Here `dm_directory` is (like `dm_daq_directory` and `dm_upload_directory`
above) the experiment subdirectory where the workflow expects to find the files.

Note that the `timeout` parameter is for the background process that watches the
workflow's progress.  If the timeout is reached, the reporting stops but the
workflow itself is unaffected.

Any keywords expected by the plan should be included as user-selectable
arguments of the data collection plan, or determined by the plan itself.

#### File-based

In a *file* data collection and workflow, data is acquired first and stored
into files on local storage.  Upload of the files is managed either by a DAQ or
by direct call(s) to `apstools.utils.dm_upload()`.  If a DAQ is used, the
bluesky plan should wait until the DAQ reports the expected file(s) upload have
completed.  Then, bluesky tells DM to start the workflow and monitors it until
it completes.

It is a choice of the workflow if more than one of the same kind of workflow can
execute at the same time.  Some workflows expect specific files to exist and may
not tolerate their manipulation by another workflow running at the same time. DM
can be configured to control this with a scheduling queue.  Alternatively, this
decision process could be built into the bluesky plan.

The general outline:

1. Bluesky plan
   1. assembles run metadata dictionary
   2. prepares instrument for streaming data collection
   3. initiates data collection
   4. waits for data collection to finish
   5. waits for any DAQs to complete expected uploads (if required)
   6. waits for any existing workflows to finish (if required)
   7. starts DM workflow
   8. monitors workflow in the background (periodic reports)
   9. uploads run metadata to DM
2. DM workflow
   1. execute workflow steps as programmed

See this example file-based bluesky data acquisition [plan](https://github.com/APS-1ID-MPE/hexm-bluesky/blob/a0b12fcf392b12b3d498dab070aee1f535614b24/instrument/plans/bdp202403.py#L77-L248).

#### Streaming-based

In a *streaming* data collection and workflow, the workflow must be started
first so it can setup the tools to receive data that will be streamed.  A common
tool to use for this interprocess communication is EPICS PVAccess.  PVAccess is
preferred since it can comunicate structured data.  It may be easier to
communicate across network boundaries than EPICS ChannelAccess.
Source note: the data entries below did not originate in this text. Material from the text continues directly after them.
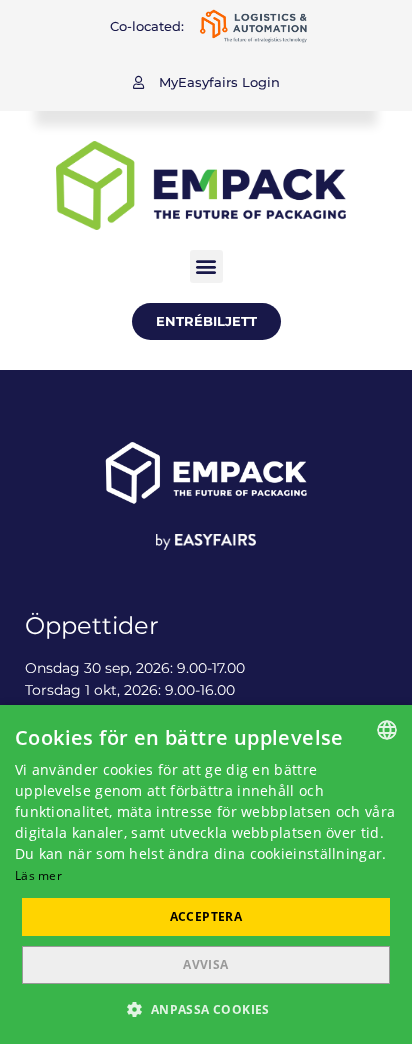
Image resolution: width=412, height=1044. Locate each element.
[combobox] (387, 730)
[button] (206, 82)
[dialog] (206, 874)
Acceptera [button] (206, 916)
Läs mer (38, 875)
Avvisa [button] (205, 964)
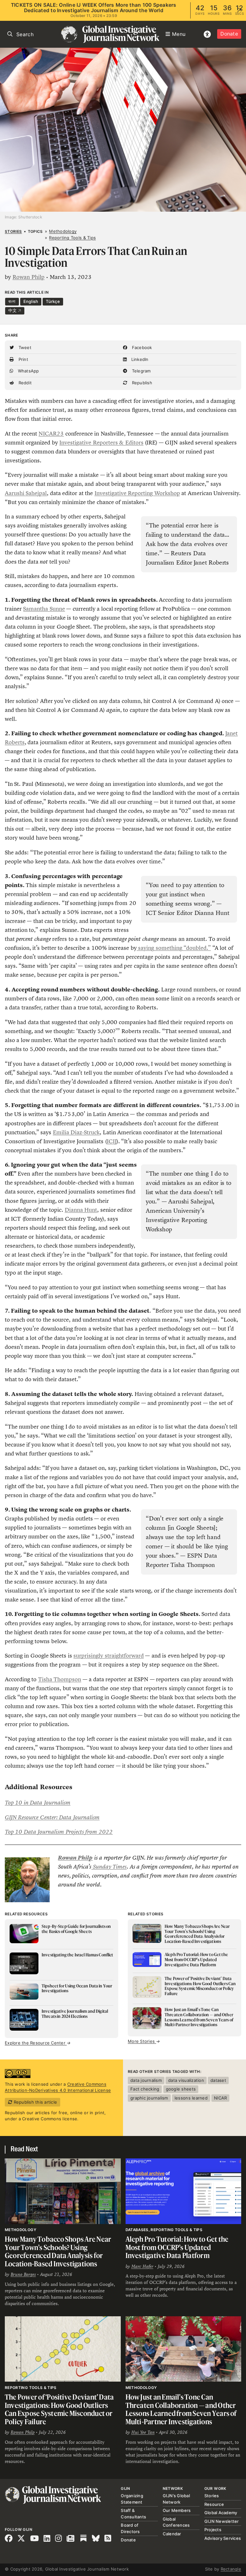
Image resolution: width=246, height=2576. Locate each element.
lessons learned (191, 2097)
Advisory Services (222, 2538)
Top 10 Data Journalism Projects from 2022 (59, 1831)
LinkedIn (139, 359)
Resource (214, 2504)
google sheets (181, 2088)
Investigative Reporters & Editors (101, 442)
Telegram (140, 370)
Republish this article (34, 2102)
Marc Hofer (142, 2266)
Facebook (141, 347)
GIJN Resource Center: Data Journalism (52, 1817)
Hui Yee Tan (143, 2432)
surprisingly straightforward (108, 1655)
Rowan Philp (28, 277)
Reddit (24, 382)
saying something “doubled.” (174, 947)
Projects (212, 2529)
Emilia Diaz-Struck (76, 1132)
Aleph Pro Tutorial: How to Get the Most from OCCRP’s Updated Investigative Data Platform (177, 2247)
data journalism (146, 2080)
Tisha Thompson (59, 1679)
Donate (229, 34)
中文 (13, 310)
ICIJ (112, 1141)
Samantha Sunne (44, 608)
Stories (13, 231)
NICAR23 (51, 433)
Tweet (24, 347)
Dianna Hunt (81, 1209)
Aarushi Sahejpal (26, 493)
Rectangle (231, 2569)
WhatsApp (27, 370)
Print (22, 359)
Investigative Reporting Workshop (137, 493)
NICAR (220, 2097)
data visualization (186, 2080)
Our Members (177, 2510)
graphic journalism (149, 2097)
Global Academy (220, 2512)
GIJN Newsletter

Without a detailed description or code, here is an outline of a possible
streaming-based data collection and workflow with bluesky and DM.

1. Bluesky plan
   1. creates a PVA object for reports from the workflow
   2. starts DM workflow, passing the name of its PVA object
   3. assembles run metadata dictionary
   4. prepares instrument for streaming data collection
   5. connects with any PVA objects from workflow, as needed
   6. waits for DM workflow to become ready
2. DM workflow
   1. execute workflow steps as programmed
      1. connects with bluesky PVA object
      2. creates its own PVA object for commands from workflow
      3. prepares itself for streaming data
      4. signals to bluesky that it is ready
3. data acquisition stream(s)
   1. bluesky initiates data collection
   2. DM workflow receives data
   3. either process signals the other while data is being collected
4. data collection finishes
   1. Either DM workflow signals or Bluesky signals
   2. bluesky reports on further progress of workflow
5. DM workflow finishes
6. Bluesky uploads run metadata to DM